The following example shows a sample of the OCRCHECK utility output:

Status of Oracle Cluster Registry is as follows :
        Version                  :          2
        Total space (kbytes)     :     262144
        Used space (kbytes)      :      16256
        Available space (kbytes) :     245888
        ID                       : 1918913332
        Device/File Name         : /dev/raw/raw1
                                   Device/File integrity check succeeded
        Device/File Name         : /dev/raw/raw2
                                   Device/File integrity check succeeded
 
        Cluster registry integrity check succeeded

OCRCHECK creates a log file in the directory CRS_home/log/hostname/client. To change amount of logging, edit the file CRS_home/srvm/admin/ocrlog.ini.
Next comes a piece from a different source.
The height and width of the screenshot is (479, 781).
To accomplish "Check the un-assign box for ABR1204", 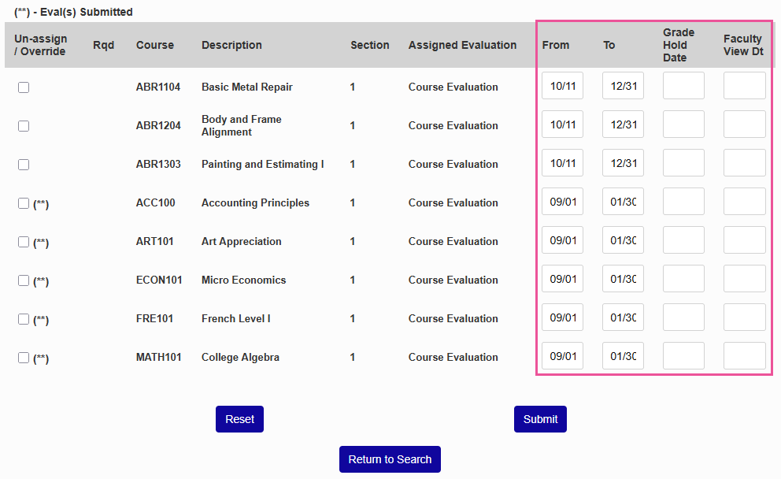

Oracle Cluster Registry Troubleshooting

Table F-4 describes common OCR problems with corresponding resolution suggestions.

Table F-4 Common OCR Problems and Solutions

Problem	Solution
Not currently using OCR mirroring and would like to enable it.	Run the `ocrconfig` command with the `-replace` option as described.
An OCR failed and you need to replace it. Error messages in Enterprise Manager or OCR log file.	Run the `ocrconfig` command with the `-replace` option as described.
An OCR has a misconfiguration.	Run the `ocrconfig` command with the `-repair` option as described.
You are experiencing a severe performance effect from OCR processing or you want to remove an OCR for other reasons.	Run the `ocrconfig` command with the `-replace` option as described .
An OCR has failed and before you can fix it, the node need to be rebooted with only one OCR.	Run the `ocrconfig -repair` command to remove the bad ocr file. Oracle Clusterware will not start if it cannot find all OCRs defined.

Enabling Additional Tracing for Oracle Clusterware High Availability

Oracle Support may ask you to enable tracing to capture additional information. Because the procedures described in this section may affect performance, only perform these activities with the assistance of Oracle Support. This section includes the following topics:

Generating Additional Trace Information for a Running Resource
Verifying Event Manager Daemon Communications

Generating Additional Trace Information for a Running Resource

To generate additional trace information for a running resource, Oracle recommends that you use CRSCTL commands. For example, issue the following command to turn on debugging for resources:

$ crsctl debug log res "resource_name:level"

For example, to set the value of the USR_ORA_DEBUG initialization parameter to 1 for the VIP resource, issue the following command:

$ crsctl debug log res ora.cwclu011.vip:1

Verifying Event Manager Daemon Communications

The event manager daemons (evmd) running on separate nodes communicate through specific ports. To determine whether the evmd for a node can send and receive messages, perform the test described in this section while running session 1 in the background.On node 1, session 1 enter:

$ evmwatch –A –t "@timestamp @@"

On node 2, session 2 enter:

$ evmpost -u "hello" [-h nodename]

Session 1 should show output similar to the following:

$ 21-Jul-2007 08:04:26 hello

Ensure that each node can both send and receive messages by executing this test in several permutations.